Your task: The records below are to be duplicated exactly as they appear.

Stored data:

Content starts

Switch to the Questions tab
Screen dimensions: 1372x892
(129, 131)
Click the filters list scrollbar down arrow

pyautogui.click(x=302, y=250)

Content ends

Your solution:
Switch to the Questions tab
Screen dimensions: 1372x892
(129, 131)
Click the filters list scrollbar down arrow

pyautogui.click(x=302, y=250)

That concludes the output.